━━ SUPPLIED INFORMATION

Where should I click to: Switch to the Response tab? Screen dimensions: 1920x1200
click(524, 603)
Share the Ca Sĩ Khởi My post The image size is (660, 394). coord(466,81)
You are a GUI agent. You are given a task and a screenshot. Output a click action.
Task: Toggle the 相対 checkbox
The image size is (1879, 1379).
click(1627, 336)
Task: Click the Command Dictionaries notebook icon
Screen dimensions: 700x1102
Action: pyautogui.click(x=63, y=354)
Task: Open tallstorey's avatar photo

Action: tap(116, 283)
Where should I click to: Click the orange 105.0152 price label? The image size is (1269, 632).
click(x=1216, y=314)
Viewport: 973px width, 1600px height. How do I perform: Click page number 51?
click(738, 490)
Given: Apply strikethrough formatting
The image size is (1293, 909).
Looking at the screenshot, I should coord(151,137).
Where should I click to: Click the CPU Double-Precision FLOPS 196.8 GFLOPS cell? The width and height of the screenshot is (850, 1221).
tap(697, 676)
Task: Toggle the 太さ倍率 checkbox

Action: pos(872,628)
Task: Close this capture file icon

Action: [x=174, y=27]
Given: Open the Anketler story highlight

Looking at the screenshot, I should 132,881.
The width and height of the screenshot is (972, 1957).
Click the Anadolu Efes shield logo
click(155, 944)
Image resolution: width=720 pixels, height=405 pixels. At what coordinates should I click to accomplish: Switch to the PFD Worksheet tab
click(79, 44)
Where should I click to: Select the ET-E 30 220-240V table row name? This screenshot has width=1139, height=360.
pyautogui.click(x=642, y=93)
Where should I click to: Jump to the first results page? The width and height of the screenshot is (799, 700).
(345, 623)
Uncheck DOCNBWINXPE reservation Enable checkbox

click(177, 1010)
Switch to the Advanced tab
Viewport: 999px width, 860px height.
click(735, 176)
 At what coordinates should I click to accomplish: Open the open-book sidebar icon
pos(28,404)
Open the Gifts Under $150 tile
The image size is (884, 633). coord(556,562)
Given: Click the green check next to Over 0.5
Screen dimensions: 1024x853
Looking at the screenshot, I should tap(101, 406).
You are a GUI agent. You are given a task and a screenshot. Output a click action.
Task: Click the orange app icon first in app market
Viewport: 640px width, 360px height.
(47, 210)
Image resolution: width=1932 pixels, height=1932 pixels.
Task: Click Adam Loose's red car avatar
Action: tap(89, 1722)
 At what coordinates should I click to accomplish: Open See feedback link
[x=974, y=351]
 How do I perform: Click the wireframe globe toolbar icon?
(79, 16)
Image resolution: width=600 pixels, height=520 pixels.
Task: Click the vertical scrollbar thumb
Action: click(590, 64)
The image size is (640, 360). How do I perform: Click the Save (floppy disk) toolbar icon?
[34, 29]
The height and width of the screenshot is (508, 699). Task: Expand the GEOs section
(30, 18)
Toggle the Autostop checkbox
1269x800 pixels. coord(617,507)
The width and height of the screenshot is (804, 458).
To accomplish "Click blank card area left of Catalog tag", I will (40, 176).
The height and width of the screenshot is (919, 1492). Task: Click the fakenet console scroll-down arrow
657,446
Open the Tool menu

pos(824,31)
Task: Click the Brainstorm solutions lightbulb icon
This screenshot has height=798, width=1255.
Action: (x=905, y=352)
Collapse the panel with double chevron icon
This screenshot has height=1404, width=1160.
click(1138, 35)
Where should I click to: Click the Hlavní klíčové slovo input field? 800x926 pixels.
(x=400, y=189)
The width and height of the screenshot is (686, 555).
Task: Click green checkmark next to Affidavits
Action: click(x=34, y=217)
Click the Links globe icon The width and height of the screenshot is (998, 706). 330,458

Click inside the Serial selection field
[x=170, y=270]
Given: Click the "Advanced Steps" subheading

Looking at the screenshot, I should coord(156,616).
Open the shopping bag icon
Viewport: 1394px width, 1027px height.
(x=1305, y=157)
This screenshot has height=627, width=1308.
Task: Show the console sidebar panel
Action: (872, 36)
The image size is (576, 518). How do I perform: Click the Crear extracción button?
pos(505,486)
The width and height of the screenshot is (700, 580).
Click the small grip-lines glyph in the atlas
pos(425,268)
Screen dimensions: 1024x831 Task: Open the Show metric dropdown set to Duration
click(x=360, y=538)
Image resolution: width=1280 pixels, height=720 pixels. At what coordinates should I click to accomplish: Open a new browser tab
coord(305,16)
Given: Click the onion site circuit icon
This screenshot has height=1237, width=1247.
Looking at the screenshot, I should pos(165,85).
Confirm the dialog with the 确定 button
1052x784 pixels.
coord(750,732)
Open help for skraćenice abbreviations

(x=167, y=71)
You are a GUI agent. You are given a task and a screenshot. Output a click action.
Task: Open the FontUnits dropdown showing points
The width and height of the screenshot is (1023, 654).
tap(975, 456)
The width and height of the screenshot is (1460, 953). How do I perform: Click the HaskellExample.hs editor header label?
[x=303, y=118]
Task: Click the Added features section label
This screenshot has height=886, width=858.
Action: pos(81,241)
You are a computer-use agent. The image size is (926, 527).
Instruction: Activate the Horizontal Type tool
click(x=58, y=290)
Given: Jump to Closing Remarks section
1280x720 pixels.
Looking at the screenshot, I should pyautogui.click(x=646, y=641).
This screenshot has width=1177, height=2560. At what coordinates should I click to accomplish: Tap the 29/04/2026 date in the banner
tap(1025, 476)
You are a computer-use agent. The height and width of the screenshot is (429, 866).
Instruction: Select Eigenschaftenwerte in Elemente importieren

━━━━

## EXERCISE BRIEF
Copy out, exactly and alone, the lines of the entries above between the ones holding "The width and height of the screenshot is (700, 580)." and "Confirm the dialog with the 确定 button", inclusive.

## RESPONSE
The width and height of the screenshot is (700, 580).
Click the small grip-lines glyph in the atlas
pos(425,268)
Screen dimensions: 1024x831 Task: Open the Show metric dropdown set to Duration
click(x=360, y=538)
Image resolution: width=1280 pixels, height=720 pixels. At what coordinates should I click to accomplish: Open a new browser tab
coord(305,16)
Given: Click the onion site circuit icon
This screenshot has height=1237, width=1247.
Looking at the screenshot, I should pos(165,85).
Confirm the dialog with the 确定 button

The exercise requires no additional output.